The project can be installed via pip:
pip install regex-learner
Example of learning a date pattern from 100 examples of randomly sampled dates in the format DD-MM-YYYY.
from xsystem import XTructure
from faker import Faker
fake = Faker()
x = XTructure() # Create basic XTructure class
for _ in range(100):
d = fake.date(pattern=r"%d-%m-%Y") # Create example of data - date in the format DD-MM-YYYY
x.learn_new_word(d) # Add example to XSystem and learn new features
print(str(x)) # ([0312][0-9])(-)([01][891652073])(-)([21][09][078912][0-9])
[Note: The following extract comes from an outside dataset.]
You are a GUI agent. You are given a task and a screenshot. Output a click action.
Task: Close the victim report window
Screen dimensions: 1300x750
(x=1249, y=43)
Similary, the tool can be used directly from the command line using the regex-learner
CLI provided by the installation of the package.
The tool has several options, as described by the help message:
> regex-learner -h
usage: regex-learner [-h] [-i INPUT] [-o OUTPUT] [--max-branch MAX_BRANCH] [--alpha ALPHA] [--branch-threshold BRANCH_THRESHOLD]
A simple tool to learn human readable a regular expression from examples
options:
-h, --help show this help message and exit
-i INPUT, --input INPUT
Path to the input source, defaults to stdin
-o OUTPUT, --output OUTPUT
Path to the output file, defaults to stdout
--max-branch MAX_BRANCH
Maximum number of branches allowed, defaults to 8
--alpha ALPHA Weight for fitting tuples, defaults to 1/5
--branch-threshold BRANCH_THRESHOLD
Branching threshold, defaults to 0.85, relative to the fitting score alpha
Assuming a data file containing the examples to learn from is called EXAMPLE_FILE
, and assuming one is interested in a very simple regular expression, the tool can be used as follows:
cat EXAMPLE_FILE | regex-learner --max-branch 2
Note that this project is not based on the actual implementation of the paper as presented in [2]
- Ilyas, Andrew, et al. "Extracting syntactical patterns from databases." 2018 IEEE 34th International Conference on Data Engineering (ICDE). IEEE, 2018.
- https://github.com/mitdbg/XSystem